* [REQUIREMENT]: Please reproduce the records below word for word, starting with the line that contains "Expand audio options arrow beside microphone" and going on through the line that contains "click(x=1152, y=279)".

* [INPUT DATA]:
──────────

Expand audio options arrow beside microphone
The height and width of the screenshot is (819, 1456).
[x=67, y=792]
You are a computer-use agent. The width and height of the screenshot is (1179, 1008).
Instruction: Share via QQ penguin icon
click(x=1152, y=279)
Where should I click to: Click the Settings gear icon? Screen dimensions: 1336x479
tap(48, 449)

──────────

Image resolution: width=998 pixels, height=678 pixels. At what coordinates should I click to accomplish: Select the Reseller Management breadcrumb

──────────

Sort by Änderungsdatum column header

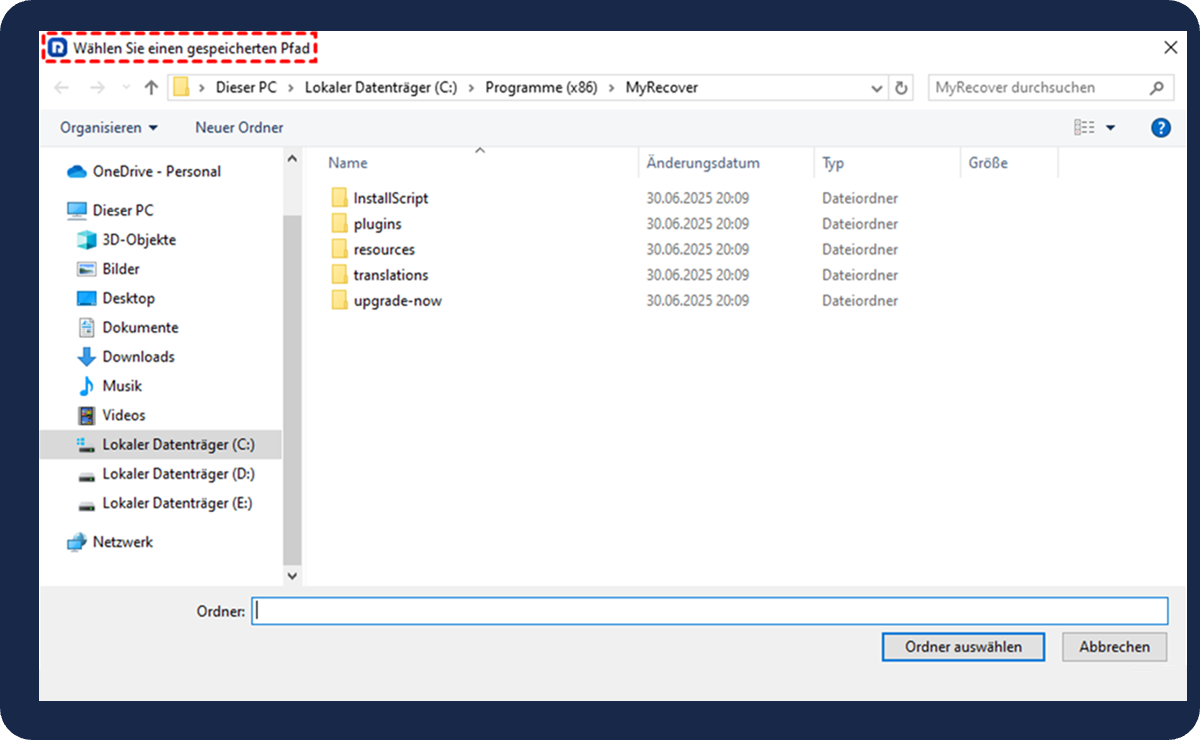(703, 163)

──────────

* [REPLY]:
Expand audio options arrow beside microphone
The height and width of the screenshot is (819, 1456).
[x=67, y=792]
You are a computer-use agent. The width and height of the screenshot is (1179, 1008).
Instruction: Share via QQ penguin icon
click(x=1152, y=279)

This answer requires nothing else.